American engineer (1924–2020)

Claud M. Davis (August 23, 1924 – May 5, 2020) was an American engineer, inventor, and employee of the IBM Corporation at Poughkeepsie, New York. He was known for his contributions to the development of the IBM System/360 and the development of air traffic control systems.

== Biography ==
Born in Water Valley, Mississippi, Davis received his BA in electrical engineering in 1950 at Oklahoma State University–Stillwater, and his MA in applied mathematics in 1961 from Harvard University.

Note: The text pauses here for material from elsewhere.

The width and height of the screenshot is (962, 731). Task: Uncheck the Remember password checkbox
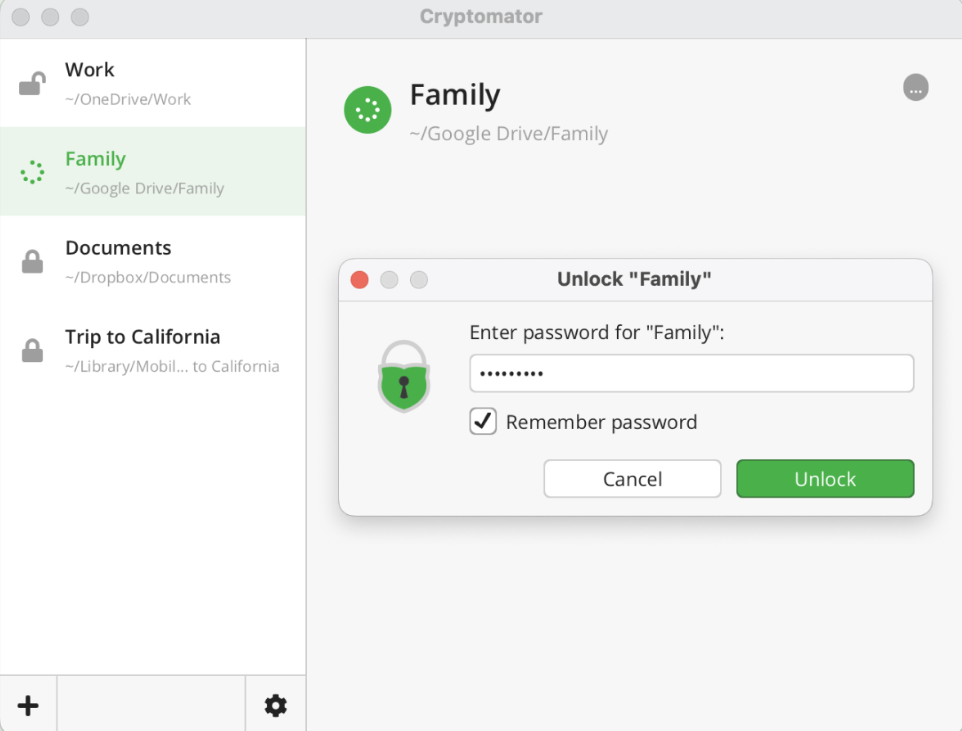coord(483,422)
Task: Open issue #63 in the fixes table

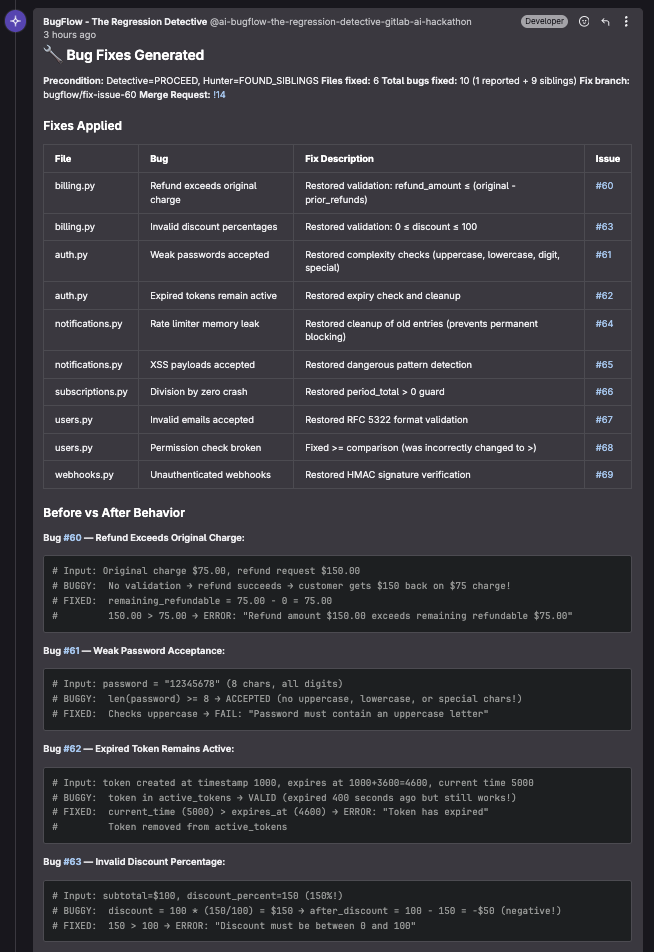Action: pos(604,227)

After graduating from Oklahoma State, Davis started working at IBM in Memphis, TN and was relocated to Poughkeepsie, New York as an engineer in the mid-1950s. In the late 1950s he was promoted to Staff Engineer. In the 1960s Davis received multiple patents and was among the small group of engineers working under Gene Amdahl and Fred Brooks who designed the architecture for the System/360. The IBM System/360 (S/360) was a mainframe computer system family announced by IBM on April 7, 1964 and delivered between 1965 and 1978. It was the first family of computers designed to cover the complete range of applications, from small to large, both commercial and scientific. The design made a clear distinction between architecture and implementation allowing IBM to release a suite of compatible designs at different prices.

In the 1970s at IBM Davis became project leader of the development of a computer-aided air traffic control system for the Federal Aviation Administration, which was originally specified at Lincoln Laboratory. In 1989 he retired from IBM after almost 40 years of employment.

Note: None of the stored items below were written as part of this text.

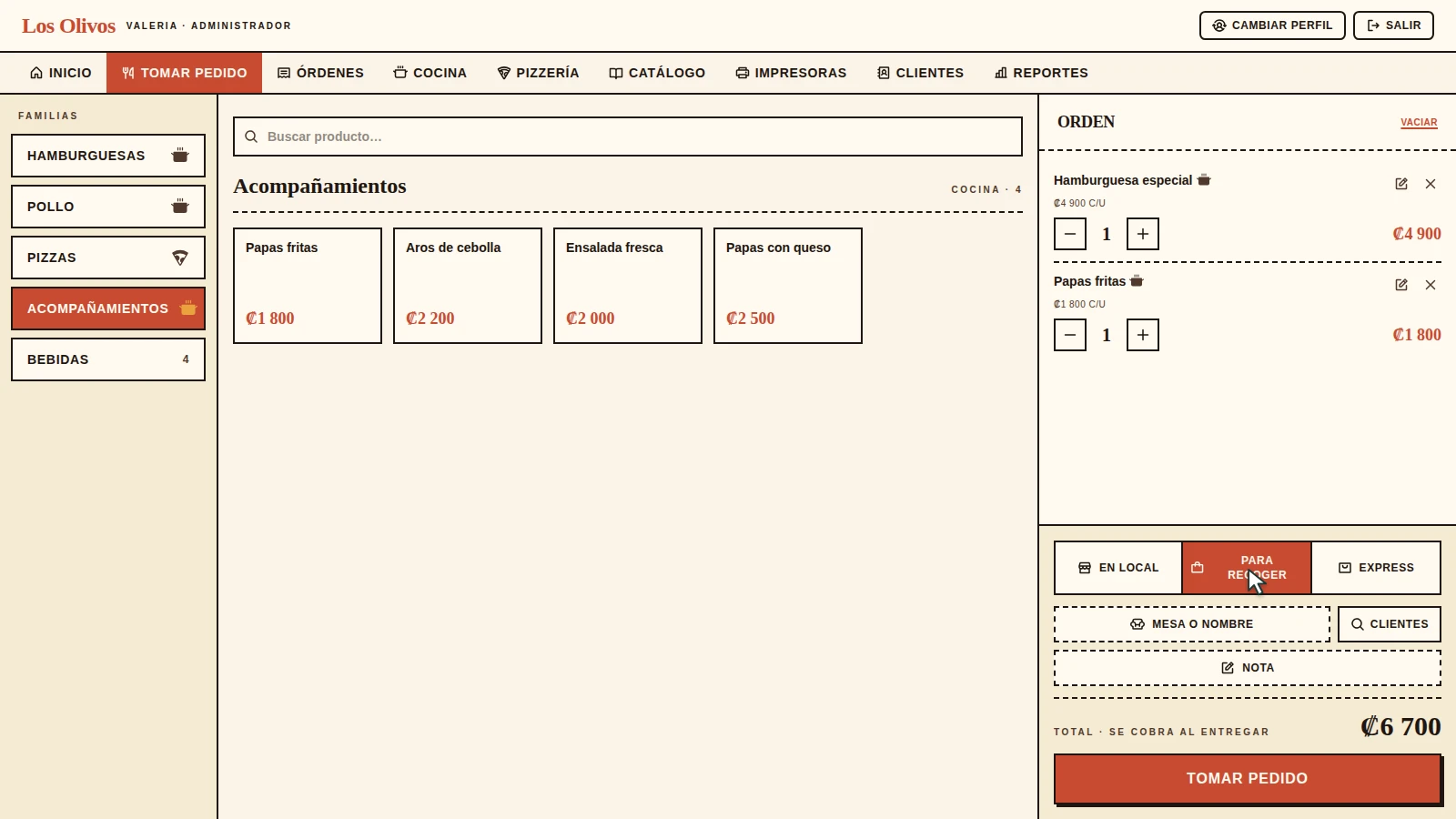Remove Hamburguesa especial with its X icon

coord(1431,184)
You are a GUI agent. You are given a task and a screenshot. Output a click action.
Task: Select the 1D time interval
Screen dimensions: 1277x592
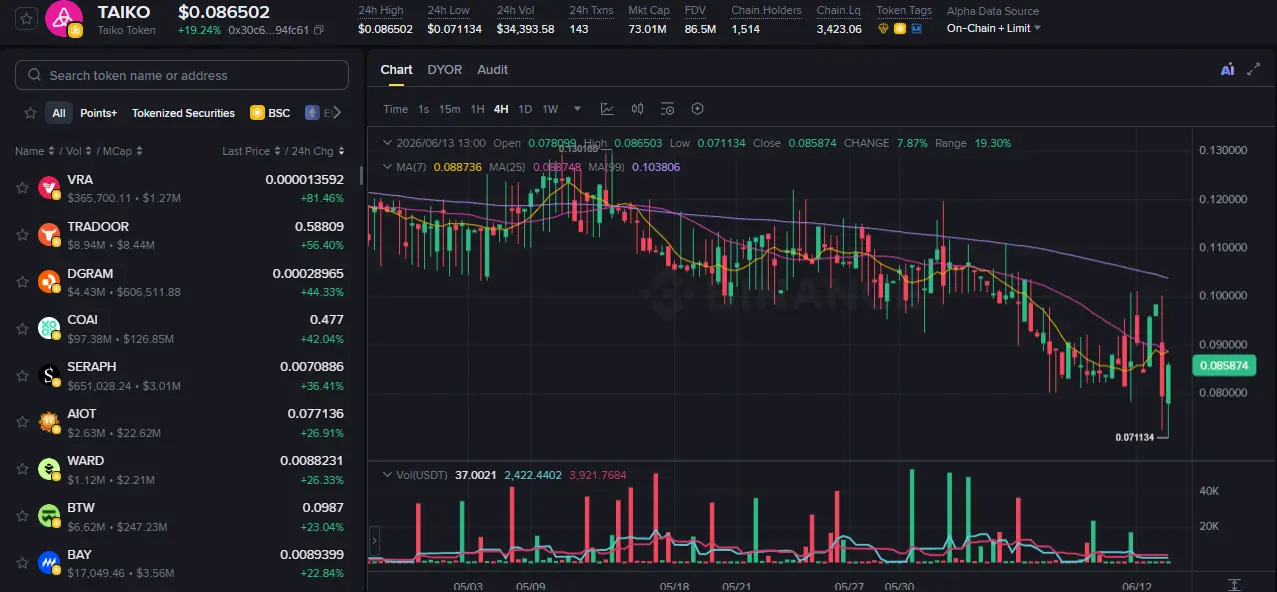pyautogui.click(x=525, y=109)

He died in May 2020 at the age of 95.

== Awards ==
Over the years Davis has received several awards:
- 1950. Eta Kappa Nu, Outstanding Senior Award
- 1950. Outstanding Engineering Graduate, Oklahoma State (A&M)
- Three Outstanding Contribution Awards, IBM Corporation
- 1983. IEEE Life-time Fellow awarded for "contributions to the architecture and development of a large fault-tolerant computer system for air traffic control"
- 1990 Elmer A. Sperry Award with Richard B. Hanrahan, John F. Keeley, and James H. Mollenauer for "the conception, design, development and delivery of the Federal Aviation Administration enroute air traffic control system."
- 1993. IEEE Simon Ramo Medal for "leadership in the pioneering development of computer-aided air traffic control systems."